From: "Darrick J. Wong" <djwong@kernel.org>
To: Jens Axboe <axboe@kernel.dk>
Cc: linux-mm@kvack.org, linux-fsdevel@vger.kernel.org,
hannes@cmpxchg.org, clm@meta.com, linux-kernel@vger.kernel.org,
willy@infradead.org, kirill@shutemov.name, bfoster@redhat.com
Subject: Re: [PATCH 11/12] mm/filemap: make buffered writes work with RWF_UNCACHED
Date: Fri, 6 Dec 2024 09:17:40 -0800 [thread overview]
Message-ID: <20241206171740.GD7820@frogsfrogsfrogs> (raw)

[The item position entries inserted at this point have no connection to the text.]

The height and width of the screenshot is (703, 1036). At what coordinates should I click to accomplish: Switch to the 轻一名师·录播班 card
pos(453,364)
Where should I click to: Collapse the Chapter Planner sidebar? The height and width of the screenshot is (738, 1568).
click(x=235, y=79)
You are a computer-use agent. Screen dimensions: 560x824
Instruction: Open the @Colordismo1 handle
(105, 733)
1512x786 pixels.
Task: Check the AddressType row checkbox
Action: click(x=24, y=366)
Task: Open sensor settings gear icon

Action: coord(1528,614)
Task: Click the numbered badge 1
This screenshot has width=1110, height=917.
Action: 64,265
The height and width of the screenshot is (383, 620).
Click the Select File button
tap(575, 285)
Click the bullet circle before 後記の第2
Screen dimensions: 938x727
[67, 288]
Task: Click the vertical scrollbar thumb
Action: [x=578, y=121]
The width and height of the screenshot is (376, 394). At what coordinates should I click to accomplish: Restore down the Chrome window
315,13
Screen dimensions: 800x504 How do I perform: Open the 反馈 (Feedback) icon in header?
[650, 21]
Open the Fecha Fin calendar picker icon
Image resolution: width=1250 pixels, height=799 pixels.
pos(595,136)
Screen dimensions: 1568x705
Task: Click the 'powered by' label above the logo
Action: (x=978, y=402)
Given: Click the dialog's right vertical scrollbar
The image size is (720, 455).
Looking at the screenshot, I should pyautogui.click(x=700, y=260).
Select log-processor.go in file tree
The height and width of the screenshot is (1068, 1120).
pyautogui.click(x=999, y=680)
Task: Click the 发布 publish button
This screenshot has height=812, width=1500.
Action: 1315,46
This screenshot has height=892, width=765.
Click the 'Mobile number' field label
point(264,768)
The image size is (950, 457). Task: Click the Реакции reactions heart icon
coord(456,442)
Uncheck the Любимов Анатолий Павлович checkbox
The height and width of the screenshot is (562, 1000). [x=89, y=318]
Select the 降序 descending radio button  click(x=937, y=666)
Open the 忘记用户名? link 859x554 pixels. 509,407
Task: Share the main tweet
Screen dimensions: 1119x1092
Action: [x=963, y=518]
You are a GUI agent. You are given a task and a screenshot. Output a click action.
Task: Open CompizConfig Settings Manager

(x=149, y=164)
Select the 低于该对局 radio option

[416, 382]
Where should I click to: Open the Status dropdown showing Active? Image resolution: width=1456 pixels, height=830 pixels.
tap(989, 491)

In-Reply-To: <20241203153232.92224-13-axboe@kernel.dk>
On Tue, Dec 03, 2024 at 08:31:47AM -0700, Jens Axboe wrote:
> If RWF_UNCACHED is set for a write, mark new folios being written with
> uncached. This is done by passing in the fact that it's an uncached write
> through the folio pointer. We can only get there when IOCB_UNCACHED was
> allowed, which can only happen if the file system opts in. Opting in means
> they need to check for the LSB in the folio pointer to know if it's an
> uncached write or not. If it is, then FGP_UNCACHED should be used if
> creating new folios is necessary.
>
> Uncached writes will drop any folios they create upon writeback
> completion, but leave folios that may exist in that range alone. Since
> ->write_begin() doesn't currently take any flags, and to avoid needing
> to change the callback kernel wide, use the foliop being passed in to
> ->write_begin() to signal if this is an uncached write or not. File
> systems can then use that to mark newly created folios as uncached.
>
> This provides similar benefits to using RWF_UNCACHED with reads. Testing
> buffered writes on 32 files:
>
> writing bs 65536, uncached 0
> 1s: 196035MB/sec
> 2s: 132308MB/sec
> 3s: 132438MB/sec
> 4s: 116528MB/sec
> 5s: 103898MB/sec
> 6s: 108893MB/sec
> 7s: 99678MB/sec
> 8s: 106545MB/sec
> 9s: 106826MB/sec
> 10s: 101544MB/sec
> 11s: 111044MB/sec
> 12s: 124257MB/sec
> 13s: 116031MB/sec
> 14s: 114540MB/sec
> 15s: 115011MB/sec
> 16s: 115260MB/sec
> 17s: 116068MB/sec
> 18s: 116096MB/sec
>
> where it's quite obvious where the page cache filled, and performance
> dropped from to about half of where it started, settling in at around
> 115GB/sec. Meanwhile, 32 kswapds were running full steam trying to
> reclaim pages.
>
> Running the same test with uncached buffered writes:
>
> writing bs 65536, uncached 1
> 1s: 198974MB/sec
> 2s: 189618MB/sec
> 3s: 193601MB/sec
> 4s: 188582MB/sec
> 5s: 193487MB/sec
> 6s: 188341MB/sec
> 7s: 194325MB/sec
> 8s: 188114MB/sec
> 9s: 192740MB/sec
> 10s: 189206MB/sec
> 11s: 193442MB/sec
> 12s: 189659MB/sec
> 13s: 191732MB/sec
> 14s: 190701MB/sec
> 15s: 191789MB/sec
> 16s: 191259MB/sec
> 17s: 190613MB/sec
> 18s: 191951MB/sec
>
> and the behavior is fully predictable, performing the same throughout
> even after the page cache would otherwise have fully filled with dirty
> data. It's also about 65% faster, and using half the CPU of the system
> compared to the normal buffered write.
>
> Signed-off-by: Jens Axboe <axboe@kernel.dk>
> ---
> include/linux/fs.h | 5 +++++
> include/linux/pagemap.h | 9 +++++++++
> mm/filemap.c | 12 +++++++++++-
> 3 files changed, 25 insertions(+), 1 deletion(-)
>
> diff --git a/include/linux/fs.h b/include/linux/fs.h
> index 40383f5cc6a2..32255473f79d 100644
> --- a/include/linux/fs.h
> +++ b/include/linux/fs.h
> @@ -2912,6 +2912,11 @@ static inline ssize_t generic_write_sync(struct kiocb *iocb, ssize_t count)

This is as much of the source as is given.